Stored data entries
========

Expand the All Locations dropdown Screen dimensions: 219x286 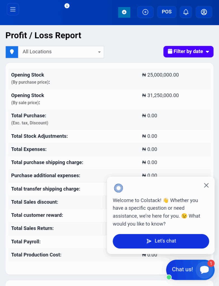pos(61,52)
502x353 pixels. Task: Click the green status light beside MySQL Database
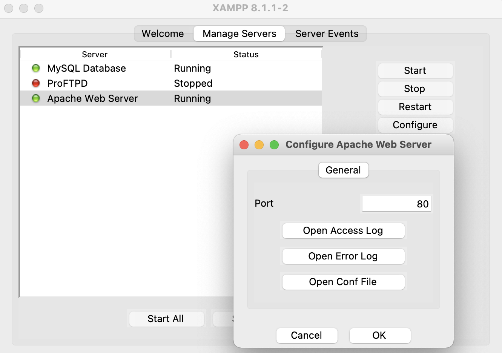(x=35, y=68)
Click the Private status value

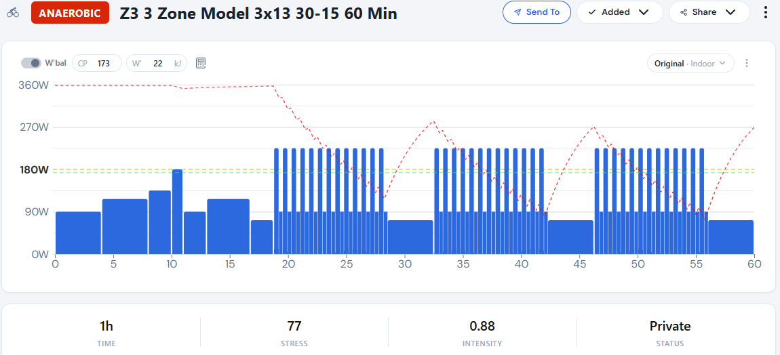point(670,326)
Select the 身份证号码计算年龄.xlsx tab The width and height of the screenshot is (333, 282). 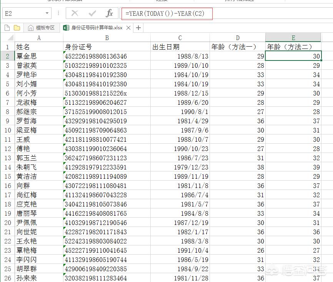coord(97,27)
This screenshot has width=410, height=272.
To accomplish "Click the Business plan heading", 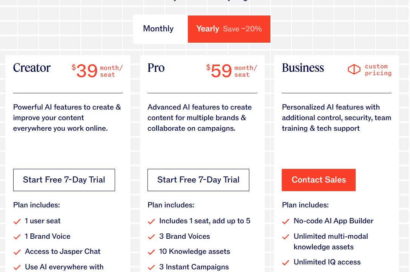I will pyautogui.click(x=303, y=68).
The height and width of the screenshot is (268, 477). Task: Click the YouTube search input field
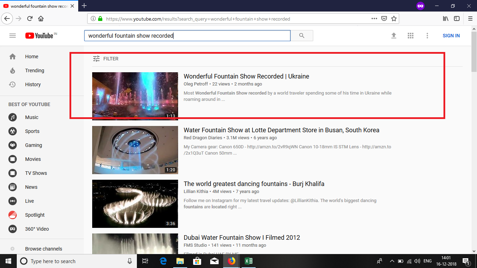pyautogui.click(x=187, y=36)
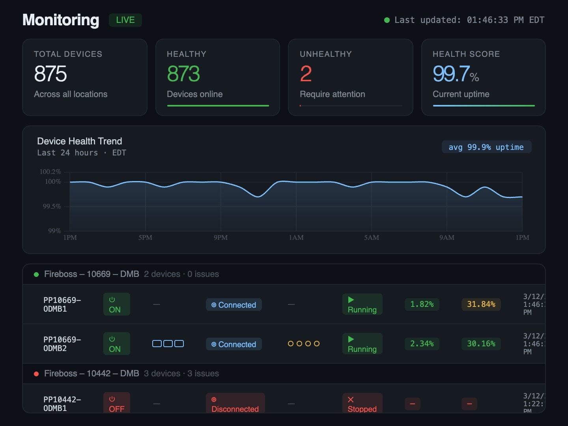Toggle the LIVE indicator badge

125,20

========

YOUR OBJECTIVE
Find the line that contains "The height and", then write out that line and each one after it, exactly and with nothing else, through the end of the entries above, without the pictures.

SOLUTION FOR THIS PROBLEM
The height and width of the screenshot is (268, 477). Task: Click the YouTube search input field
pyautogui.click(x=187, y=36)
Toggle the LIVE indicator badge

125,20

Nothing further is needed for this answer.